Integrating Redux with React Native

TL;DR: Use screens as containers. See sample snippet below.

When I started drafting out pin-vault, I knew from the start that I was going to use redux for all that state management goodness. The only blocker then was how do I emulate the container and presentational setup that I’m used to with normal react + redux.

I was able to distill the situation with the following action items:

  1. How to do routing in React Native?
  2. Where do I inject the Redux stuff?

The first problem is easy, react-navigation seems to be the community’s choice for react native routing. As for the second problem, that’s where I kinda got stuck.

There is some documentation about integrating react-navigation with redux but it’s for the use case when you want to manage the navigation state by yourself, something I’d like react-navigation to handle for me. What I was looking for was the ‘container component’ equivalent in react-native.

Screens as containers

react-navigation introduces the notion of a ‘screen’ which is essentially the component that gets ‘imported’ and rendered when you navigate to a particular route.

Screens are basically the root for all your presentational components so it is only logical that this is THE component that should be connected to your redux store.

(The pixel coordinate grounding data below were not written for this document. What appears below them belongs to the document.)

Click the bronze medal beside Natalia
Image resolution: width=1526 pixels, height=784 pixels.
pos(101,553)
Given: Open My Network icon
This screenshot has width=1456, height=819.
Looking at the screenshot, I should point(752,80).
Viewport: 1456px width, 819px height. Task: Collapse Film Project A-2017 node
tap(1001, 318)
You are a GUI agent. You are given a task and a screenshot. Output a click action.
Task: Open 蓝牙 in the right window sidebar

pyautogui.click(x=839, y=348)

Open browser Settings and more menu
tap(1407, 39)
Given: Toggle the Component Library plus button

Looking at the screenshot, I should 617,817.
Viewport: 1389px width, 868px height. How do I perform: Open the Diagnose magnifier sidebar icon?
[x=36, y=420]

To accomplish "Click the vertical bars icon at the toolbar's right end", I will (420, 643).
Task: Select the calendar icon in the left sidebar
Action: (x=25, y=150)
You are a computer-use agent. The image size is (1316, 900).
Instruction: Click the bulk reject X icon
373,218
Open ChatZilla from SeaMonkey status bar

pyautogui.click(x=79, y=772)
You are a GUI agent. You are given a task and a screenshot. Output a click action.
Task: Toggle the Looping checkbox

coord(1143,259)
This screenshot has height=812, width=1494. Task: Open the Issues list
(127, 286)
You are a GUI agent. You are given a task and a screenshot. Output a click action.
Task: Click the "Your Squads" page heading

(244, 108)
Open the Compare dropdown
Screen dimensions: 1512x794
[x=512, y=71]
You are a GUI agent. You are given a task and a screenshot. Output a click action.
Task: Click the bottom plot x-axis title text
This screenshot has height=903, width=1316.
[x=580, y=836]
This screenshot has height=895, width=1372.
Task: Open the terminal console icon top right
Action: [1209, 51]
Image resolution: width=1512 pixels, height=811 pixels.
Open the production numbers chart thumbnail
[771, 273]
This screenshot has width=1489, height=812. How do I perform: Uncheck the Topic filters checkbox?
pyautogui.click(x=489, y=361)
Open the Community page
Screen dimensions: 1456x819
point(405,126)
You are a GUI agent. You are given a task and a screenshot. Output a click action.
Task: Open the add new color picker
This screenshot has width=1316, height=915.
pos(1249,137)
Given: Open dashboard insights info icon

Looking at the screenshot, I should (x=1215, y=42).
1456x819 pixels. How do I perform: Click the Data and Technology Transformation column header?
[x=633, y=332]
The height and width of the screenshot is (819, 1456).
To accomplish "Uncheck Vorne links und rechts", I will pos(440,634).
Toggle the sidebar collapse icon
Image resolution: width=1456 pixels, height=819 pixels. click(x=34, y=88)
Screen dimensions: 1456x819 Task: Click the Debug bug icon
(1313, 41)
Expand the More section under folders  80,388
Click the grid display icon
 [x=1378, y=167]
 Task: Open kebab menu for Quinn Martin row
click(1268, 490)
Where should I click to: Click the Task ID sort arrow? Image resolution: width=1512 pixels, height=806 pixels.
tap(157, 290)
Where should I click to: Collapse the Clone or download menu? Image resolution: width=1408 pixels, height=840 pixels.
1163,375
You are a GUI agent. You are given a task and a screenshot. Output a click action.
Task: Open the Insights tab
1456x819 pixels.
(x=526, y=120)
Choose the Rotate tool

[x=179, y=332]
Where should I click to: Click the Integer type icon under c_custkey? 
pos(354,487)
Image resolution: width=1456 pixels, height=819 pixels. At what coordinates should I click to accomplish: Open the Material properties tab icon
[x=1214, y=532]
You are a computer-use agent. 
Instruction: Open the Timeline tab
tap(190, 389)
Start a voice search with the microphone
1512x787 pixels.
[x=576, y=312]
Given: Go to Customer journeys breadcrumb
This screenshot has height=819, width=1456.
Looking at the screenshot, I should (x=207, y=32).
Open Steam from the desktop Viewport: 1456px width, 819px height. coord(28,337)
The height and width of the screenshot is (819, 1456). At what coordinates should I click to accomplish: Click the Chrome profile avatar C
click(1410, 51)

Here’s a sample snippet demonstrating the integration:

// screens/SetPasscode.js

import React from 'react';
import { connect } from 'react-redux';

import PasscodeForm from '../components/PasscodeForm';
import { setPasscode, getCurrentPasscode } from '../redux/modules/settings';
import { hashString } from '../utils/crypto';

export class SetPasscode extends React.Component {
static navigationOptions = {
title: 'Set Passcode',
};

render() {
return <PasscodeForm {...this.props} />;
}
}

export const mapDispatchToProps = (dispatch, ownProps) => ({
handlePasscodeSubmit(passcode) {
dispatch(setPasscode(hashString(passcode)));
ownProps.navigation.goBack();
},
});

const mapStateToProps = state => ({
oldPasscode: getCurrentPasscode(state),
});

export default connect(mapStateToProps, mapDispatchToProps)(SetPasscode);

It’s as easy as that! No need to include the boilerplate outlined in the documentation linked above. Happy coding!